** Document text follows **

Forum Discussion
Rise Suspend Data - How to read it to fault find?
Hello Brainstrust. We are working on troubleshooting a BIG Rise course.
We have been running it as a Tin Can on the LMS. We have had issues with about 10% of users course completion recording in the LMS. The course takes approx 2.5hrs to complete.
I have the suspend data files from 2 users. Both users completed the entire course. 1 received successful completion recorded in the LMS, the 2nd did not (Eventhough we can see 100% completion of the course.) We have tried many methods of course completion from the unsuccessful suspend data to no avail.
My question - I want to compare the 2 sets of Suspend data to see whats different or missing in the unsuccessful course user. I have both files as a text file. How do I compare Rise suspend data or is there a key to reading it?
The successful course suspend data has 9259 characters, the unsuccessful suspend data has 9240 characters.
Thoughts ?
- JohnPinkster-19Community Member
I think that suspend data is just a base64 encoded JSON but it has been a bit since I looked at it. You should be able to take that string and decode it here https://www.base64decode.org/
- MalMacDowallCommunity Member
thanks for this tip. Im not sure what character set to set the decoding to. And then how I read it logically>?
- MalMacDowallCommunity Member
heres the 2 files for reference
- JohnPinkster-19Community Member
oh yeah ... this 🤪 .. give me some time to get out my cryptograph
- JohnPinkster-19Community Member
So Rise is using the LZWCompress library (https://www.npmjs.com/package/lzwcompress) to compress the suspend data in order to store everything they can to conform to the cmi.suspend_data size limit (various sizes for different scorm types)
I just made a quick CodePen that should give you what you are looking for. https://codepen.io/John-Pinkster/pen/qBzENJR
Just paste your full suspend data into that input and it will return something readable!
- MalMacDowallCommunity Member
WOW - Thats amazing - Like meeting an alien interpreter. Thanks, John, that's decoded it so I can work through the logic along with the course. Thanks so much.

** End of Document text **

> **Complete the following**
(1) Answer these from the forum thread:
(a) About what percentage of users had course completion recording issues in the LMS?
(b) How many characters does the unsuccessful suspend data have?
(c) What library does Rise use to compress the suspend data?
(2) Transcribe the forum thread from "I just made" down to "Thanks so much.".

** Data extracts follows **

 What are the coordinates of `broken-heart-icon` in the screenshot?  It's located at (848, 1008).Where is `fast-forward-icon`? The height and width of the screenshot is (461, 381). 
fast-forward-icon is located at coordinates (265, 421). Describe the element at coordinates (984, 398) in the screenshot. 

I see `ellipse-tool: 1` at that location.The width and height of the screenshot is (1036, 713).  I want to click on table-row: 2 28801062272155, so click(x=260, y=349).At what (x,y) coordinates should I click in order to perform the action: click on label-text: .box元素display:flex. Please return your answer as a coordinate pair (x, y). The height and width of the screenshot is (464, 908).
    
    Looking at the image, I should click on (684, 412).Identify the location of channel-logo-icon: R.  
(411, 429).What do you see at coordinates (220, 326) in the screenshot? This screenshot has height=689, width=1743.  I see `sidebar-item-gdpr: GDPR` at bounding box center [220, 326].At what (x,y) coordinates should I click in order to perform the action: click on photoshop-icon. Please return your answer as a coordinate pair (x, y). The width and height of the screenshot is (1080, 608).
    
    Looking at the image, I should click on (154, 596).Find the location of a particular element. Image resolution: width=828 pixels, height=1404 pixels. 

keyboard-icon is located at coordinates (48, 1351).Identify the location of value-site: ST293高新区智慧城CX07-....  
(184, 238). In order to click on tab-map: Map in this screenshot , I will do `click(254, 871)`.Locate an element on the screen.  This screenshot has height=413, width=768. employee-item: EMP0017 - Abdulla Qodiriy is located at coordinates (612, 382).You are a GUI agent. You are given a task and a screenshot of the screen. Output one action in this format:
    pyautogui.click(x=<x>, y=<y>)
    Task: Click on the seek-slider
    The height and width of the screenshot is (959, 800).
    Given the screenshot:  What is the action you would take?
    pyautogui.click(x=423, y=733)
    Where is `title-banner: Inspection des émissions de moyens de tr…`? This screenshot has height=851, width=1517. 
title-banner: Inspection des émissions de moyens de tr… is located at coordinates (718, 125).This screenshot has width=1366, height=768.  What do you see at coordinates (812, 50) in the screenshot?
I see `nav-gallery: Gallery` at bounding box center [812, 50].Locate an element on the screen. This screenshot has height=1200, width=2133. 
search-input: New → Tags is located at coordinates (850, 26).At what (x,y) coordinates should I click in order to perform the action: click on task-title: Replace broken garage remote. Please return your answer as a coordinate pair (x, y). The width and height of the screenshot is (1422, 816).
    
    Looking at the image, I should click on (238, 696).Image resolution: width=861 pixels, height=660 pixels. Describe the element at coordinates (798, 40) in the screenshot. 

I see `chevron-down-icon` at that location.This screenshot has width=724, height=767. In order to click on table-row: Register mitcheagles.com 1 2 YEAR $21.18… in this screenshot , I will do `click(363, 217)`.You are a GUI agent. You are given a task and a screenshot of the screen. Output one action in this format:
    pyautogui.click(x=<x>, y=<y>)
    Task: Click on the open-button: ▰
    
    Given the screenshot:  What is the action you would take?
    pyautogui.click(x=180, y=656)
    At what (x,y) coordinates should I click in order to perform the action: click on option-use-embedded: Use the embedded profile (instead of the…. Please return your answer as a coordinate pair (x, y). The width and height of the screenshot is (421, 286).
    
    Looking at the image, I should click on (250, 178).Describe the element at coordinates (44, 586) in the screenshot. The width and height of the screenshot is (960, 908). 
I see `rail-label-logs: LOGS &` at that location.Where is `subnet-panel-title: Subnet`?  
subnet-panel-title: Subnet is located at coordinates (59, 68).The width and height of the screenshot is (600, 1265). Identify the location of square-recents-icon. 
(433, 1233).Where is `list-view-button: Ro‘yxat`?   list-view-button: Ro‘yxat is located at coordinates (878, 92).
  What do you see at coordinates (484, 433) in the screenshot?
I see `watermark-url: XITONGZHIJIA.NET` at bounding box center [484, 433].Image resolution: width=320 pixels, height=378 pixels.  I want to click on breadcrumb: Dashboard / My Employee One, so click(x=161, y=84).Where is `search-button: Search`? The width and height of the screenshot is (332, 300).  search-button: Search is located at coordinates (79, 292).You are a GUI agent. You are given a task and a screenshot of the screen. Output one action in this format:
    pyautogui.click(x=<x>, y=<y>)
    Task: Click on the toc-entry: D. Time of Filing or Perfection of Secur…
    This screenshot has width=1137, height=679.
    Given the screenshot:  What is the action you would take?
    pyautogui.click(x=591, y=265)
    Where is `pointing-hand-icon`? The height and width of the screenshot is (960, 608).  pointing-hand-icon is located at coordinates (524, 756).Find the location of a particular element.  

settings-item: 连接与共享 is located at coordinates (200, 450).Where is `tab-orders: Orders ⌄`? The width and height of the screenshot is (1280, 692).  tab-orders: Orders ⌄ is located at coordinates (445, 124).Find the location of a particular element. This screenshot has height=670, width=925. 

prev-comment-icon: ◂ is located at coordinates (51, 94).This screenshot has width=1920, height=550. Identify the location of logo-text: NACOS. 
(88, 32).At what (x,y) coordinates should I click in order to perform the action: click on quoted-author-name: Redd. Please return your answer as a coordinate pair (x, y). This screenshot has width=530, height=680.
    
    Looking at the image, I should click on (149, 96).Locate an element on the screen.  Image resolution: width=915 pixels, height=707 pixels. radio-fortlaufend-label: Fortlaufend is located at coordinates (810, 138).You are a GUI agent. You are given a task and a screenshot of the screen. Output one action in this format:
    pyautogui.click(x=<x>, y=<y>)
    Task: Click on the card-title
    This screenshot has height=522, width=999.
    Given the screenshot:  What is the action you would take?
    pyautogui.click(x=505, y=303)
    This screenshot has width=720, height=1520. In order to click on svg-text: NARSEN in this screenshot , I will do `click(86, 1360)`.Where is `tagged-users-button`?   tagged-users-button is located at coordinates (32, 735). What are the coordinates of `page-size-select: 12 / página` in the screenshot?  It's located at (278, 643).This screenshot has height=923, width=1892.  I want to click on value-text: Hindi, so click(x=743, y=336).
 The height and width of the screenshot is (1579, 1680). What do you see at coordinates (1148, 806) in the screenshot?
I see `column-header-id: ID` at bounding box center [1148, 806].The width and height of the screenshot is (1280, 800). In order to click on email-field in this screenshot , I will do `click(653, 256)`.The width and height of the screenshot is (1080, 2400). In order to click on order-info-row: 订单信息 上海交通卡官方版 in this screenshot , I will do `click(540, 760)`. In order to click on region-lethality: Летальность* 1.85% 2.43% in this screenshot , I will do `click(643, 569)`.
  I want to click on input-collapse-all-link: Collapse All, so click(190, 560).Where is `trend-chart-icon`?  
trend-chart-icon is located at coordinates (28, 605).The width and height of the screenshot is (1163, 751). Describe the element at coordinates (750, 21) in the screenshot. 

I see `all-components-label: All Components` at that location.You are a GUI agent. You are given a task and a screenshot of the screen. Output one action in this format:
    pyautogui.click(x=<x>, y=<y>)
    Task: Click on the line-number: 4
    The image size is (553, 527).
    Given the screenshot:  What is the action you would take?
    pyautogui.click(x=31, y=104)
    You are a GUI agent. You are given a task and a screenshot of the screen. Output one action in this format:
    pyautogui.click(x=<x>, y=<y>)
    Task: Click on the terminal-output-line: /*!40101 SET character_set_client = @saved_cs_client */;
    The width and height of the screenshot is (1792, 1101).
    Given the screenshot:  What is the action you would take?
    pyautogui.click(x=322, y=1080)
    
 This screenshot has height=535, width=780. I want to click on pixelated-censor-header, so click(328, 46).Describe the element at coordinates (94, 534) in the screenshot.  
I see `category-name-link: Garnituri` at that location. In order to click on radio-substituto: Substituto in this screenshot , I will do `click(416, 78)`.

** End of Data extracts **

> **Results**
(1)
(a) About 10%
(b) 9240
(c) LZWCompress

(2)
I just made a quick CodePen that should give you what you are looking for. https://codepen.io/John-Pinkster/pen/qBzENJR
Just paste your full suspend data into that input and it will return something readable!
- MalMacDowallCommunity Member
WOW - Thats amazing - Like meeting an alien interpreter. Thanks, John, that's decoded it so I can work through the logic along with the course. Thanks so much.